Cette amélioration des échanges entre les agents chargés du suivi des filières REP permettra de « mieux lutter contre ceux qui chercheraient à contourner la pénalité applicable à la mode éphémère », justifient les députés
Les débats à l'Assemblée ont d'abord permis de préciser le périmètre des acteurs visés : la définition retenue fait référence au nombre de nouvelles références, selon des seuils qui seront fixés par décret. Sur ce point, Stop Fast fashion annonce qu'il sera vigilant lors de la rédaction du décret : « Il est primordial d'éviter que les enseignes historiques de fast fashion, telles que Zara, H&M, Action ou encore Primark, ne passent entre les mailles du filet. »

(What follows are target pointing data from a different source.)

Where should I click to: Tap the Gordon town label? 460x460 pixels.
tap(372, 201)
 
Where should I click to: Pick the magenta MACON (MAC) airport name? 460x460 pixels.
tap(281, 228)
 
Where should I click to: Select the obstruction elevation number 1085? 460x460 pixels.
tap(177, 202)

Par ailleurs, les députés ont réalisé que les acteurs de la fast fashion pourraient contourner la loi en fractionnant les volumes et les vendant sur des places de marché. Et cela d'autant plus facilement que Shein et Temu en sont en réalité. Ils ont donc étendu le périmètre du texte aux ventes réalisées sur ce type de site internet, pour inclure les géants de la mode éphémère, ainsi qu'Ali Baba, ou encore Amazon.
Le texte précise que, pour ces places de marché, la pratique de la mode éphémère « est appréciée (…) en fonction du nombre de modèles de produits neufs présentés sur l'interface électronique ». Toutes les références des vendeurs seront donc comptabilisées pour juger du dépassement des seuils. Une précision toutefois : la vente des invendus ne sera pas prise en compte dans le calcul, à condition que le déstockage soit réalisé par des vendeurs qui ne possédaient pas les produits à l'origine.
Pas de pub et un message d'avertissement
Pour l'essentiel, les acteurs ciblés par la loi ne pourront plus faire de publicité. Cette interdiction concernera aussi les influenceurs sur les réseaux sociaux. En outre, les acteurs de la fast fashion devront afficher sur leur site internet des messages « encourageant la sobriété, le réemploi, la réparation, la réutilisation et le recyclage des produits et sensibilisant à leur impact environnemental », messages dont le contenu sera fixé par décret. Cet affichage devra être lisible sur tous formats, ont ajouté les députés, afin d'inclure les applications.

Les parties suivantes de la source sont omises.